[Work instruction]
Use the entries below and reproduce exactly the lines from the one containing "Staff Sign In (1984, 29)" down to the one containing "Who we are: Our", both of them included.

[Information shown]
Content starts

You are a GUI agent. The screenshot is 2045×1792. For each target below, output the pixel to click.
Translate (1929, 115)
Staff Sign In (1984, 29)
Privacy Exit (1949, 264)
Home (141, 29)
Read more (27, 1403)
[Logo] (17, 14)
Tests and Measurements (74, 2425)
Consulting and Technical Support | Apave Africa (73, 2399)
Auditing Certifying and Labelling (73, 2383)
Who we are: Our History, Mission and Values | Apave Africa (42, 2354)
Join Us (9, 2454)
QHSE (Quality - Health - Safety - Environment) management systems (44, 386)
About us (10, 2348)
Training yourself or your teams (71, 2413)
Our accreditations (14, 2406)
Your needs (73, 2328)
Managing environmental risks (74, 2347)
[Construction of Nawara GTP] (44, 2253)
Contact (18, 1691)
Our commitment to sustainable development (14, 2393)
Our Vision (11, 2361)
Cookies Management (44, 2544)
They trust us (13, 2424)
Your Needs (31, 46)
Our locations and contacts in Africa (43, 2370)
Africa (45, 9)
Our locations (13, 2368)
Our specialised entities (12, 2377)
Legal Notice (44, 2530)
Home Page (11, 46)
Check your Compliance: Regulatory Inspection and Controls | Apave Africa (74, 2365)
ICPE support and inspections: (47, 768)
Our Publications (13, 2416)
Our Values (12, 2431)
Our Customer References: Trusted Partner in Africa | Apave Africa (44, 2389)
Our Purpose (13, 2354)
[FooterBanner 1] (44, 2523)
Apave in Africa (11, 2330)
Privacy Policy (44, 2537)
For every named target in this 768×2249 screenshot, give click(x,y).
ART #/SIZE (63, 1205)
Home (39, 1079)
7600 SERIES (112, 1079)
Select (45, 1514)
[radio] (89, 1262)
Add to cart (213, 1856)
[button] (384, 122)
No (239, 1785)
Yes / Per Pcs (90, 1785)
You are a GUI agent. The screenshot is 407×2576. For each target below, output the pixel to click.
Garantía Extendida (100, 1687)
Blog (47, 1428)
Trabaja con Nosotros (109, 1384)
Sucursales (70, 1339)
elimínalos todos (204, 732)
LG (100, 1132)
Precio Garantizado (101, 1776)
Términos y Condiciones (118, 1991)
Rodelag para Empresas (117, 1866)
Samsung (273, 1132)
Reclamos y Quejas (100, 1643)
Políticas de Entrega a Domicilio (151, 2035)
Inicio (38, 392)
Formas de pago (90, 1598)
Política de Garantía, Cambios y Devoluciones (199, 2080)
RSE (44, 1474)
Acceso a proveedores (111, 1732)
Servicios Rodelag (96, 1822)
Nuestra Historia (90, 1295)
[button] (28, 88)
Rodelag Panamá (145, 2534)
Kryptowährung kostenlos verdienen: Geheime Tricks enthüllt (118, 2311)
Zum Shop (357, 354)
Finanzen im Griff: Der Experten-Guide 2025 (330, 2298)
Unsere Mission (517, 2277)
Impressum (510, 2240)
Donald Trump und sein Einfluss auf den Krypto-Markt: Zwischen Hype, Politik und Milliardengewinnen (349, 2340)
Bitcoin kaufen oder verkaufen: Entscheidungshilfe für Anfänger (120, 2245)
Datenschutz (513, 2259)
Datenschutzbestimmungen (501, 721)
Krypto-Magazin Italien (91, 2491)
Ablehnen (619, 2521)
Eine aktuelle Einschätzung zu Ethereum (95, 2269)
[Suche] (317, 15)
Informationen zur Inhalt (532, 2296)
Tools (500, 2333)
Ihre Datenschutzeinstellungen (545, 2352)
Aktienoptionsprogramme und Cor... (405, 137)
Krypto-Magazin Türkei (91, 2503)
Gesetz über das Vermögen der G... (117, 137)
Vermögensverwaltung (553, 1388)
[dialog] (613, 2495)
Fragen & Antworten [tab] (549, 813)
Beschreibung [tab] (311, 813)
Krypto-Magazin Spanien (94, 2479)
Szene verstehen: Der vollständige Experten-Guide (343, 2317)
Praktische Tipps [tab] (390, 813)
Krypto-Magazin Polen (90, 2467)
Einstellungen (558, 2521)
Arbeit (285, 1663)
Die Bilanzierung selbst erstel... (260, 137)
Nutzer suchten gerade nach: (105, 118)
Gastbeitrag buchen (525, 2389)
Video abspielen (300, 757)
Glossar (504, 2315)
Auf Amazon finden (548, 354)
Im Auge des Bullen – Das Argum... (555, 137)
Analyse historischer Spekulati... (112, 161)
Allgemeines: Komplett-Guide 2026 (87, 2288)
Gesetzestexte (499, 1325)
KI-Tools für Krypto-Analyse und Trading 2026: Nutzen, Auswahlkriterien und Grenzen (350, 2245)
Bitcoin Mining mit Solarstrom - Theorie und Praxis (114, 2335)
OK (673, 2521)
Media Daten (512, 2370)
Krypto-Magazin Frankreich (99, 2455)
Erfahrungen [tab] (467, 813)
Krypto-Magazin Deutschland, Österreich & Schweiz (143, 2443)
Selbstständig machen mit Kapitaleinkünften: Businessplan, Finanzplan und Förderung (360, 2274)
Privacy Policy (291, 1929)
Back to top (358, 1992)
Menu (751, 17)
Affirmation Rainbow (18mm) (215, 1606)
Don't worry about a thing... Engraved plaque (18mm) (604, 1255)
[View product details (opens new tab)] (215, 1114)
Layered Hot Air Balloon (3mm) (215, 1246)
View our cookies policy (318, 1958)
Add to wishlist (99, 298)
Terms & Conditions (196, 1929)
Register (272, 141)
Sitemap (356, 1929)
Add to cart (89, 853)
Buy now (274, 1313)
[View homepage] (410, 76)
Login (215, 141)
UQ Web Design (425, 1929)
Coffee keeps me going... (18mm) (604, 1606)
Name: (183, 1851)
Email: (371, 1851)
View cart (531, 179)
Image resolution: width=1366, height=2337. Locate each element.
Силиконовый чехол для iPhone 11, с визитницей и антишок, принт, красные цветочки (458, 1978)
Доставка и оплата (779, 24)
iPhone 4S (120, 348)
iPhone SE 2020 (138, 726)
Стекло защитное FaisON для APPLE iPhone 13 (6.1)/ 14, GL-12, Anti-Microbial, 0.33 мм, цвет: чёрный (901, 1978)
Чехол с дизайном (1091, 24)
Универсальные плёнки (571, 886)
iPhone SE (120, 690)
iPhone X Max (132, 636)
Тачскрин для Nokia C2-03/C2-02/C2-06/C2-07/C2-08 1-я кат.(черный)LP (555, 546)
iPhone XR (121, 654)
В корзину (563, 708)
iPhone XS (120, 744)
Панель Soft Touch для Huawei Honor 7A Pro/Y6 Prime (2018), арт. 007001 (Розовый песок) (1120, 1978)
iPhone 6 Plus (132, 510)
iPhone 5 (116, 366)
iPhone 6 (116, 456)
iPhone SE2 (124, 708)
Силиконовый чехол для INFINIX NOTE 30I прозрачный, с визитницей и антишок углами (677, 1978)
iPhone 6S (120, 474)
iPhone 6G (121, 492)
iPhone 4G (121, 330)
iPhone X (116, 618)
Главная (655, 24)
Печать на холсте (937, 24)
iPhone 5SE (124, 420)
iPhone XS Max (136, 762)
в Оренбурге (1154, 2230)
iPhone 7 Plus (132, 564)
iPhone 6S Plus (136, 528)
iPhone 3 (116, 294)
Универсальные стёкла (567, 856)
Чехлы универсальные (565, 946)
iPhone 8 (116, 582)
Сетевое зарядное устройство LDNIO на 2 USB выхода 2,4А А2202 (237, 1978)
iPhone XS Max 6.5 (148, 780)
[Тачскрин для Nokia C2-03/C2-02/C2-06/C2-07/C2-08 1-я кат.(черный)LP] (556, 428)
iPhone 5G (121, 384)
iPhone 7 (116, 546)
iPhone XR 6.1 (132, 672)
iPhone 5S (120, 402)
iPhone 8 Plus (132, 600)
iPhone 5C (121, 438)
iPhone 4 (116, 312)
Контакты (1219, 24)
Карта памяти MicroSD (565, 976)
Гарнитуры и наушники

Content ends

[Result below]
Staff Sign In (1984, 29)
Privacy Exit (1949, 264)
Home (141, 29)
Read more (27, 1403)
[Logo] (17, 14)
Tests and Measurements (74, 2425)
Consulting and Technical Support | Apave Africa (73, 2399)
Auditing Certifying and Labelling (73, 2383)
Who we are: Our History, Mission and Values | Apave Africa (42, 2354)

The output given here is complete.